**DESCRIPTION OF THE TASK:** Each line with the string "will" is to be copied from the records below.

**DATA FOR REVIEW:**
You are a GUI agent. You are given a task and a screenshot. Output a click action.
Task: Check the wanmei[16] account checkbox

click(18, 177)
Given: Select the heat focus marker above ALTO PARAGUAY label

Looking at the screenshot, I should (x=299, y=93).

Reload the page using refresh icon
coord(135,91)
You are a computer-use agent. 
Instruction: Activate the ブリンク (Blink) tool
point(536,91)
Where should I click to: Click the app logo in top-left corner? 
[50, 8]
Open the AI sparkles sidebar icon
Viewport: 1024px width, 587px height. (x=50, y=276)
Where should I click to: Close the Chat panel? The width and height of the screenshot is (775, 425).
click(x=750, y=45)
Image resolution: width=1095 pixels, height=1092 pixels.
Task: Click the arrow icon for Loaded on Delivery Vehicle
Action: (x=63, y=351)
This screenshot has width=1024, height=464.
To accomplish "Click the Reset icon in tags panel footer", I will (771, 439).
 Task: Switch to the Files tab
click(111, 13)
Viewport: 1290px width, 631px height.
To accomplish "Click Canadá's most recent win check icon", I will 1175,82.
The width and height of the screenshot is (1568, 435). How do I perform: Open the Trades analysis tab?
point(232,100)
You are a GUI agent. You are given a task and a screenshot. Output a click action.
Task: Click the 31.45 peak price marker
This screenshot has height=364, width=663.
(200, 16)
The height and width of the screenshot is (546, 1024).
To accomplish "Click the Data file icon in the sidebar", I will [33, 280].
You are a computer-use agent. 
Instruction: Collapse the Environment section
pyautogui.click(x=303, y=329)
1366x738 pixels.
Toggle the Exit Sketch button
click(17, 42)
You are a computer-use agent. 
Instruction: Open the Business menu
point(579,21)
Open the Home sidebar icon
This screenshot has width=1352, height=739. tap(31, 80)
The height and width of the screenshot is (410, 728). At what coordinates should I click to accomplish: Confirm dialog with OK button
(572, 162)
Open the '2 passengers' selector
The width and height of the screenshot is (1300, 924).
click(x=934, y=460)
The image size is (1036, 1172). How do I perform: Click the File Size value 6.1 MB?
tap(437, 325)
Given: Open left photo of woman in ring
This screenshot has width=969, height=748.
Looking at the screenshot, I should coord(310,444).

**SOLUTION TO THIS PROBLEM:**
To accomplish "Click the Reset icon in tags panel footer", I will (771, 439).
To accomplish "Click Canadá's most recent win check icon", I will 1175,82.
To accomplish "Click the Data file icon in the sidebar", I will [33, 280].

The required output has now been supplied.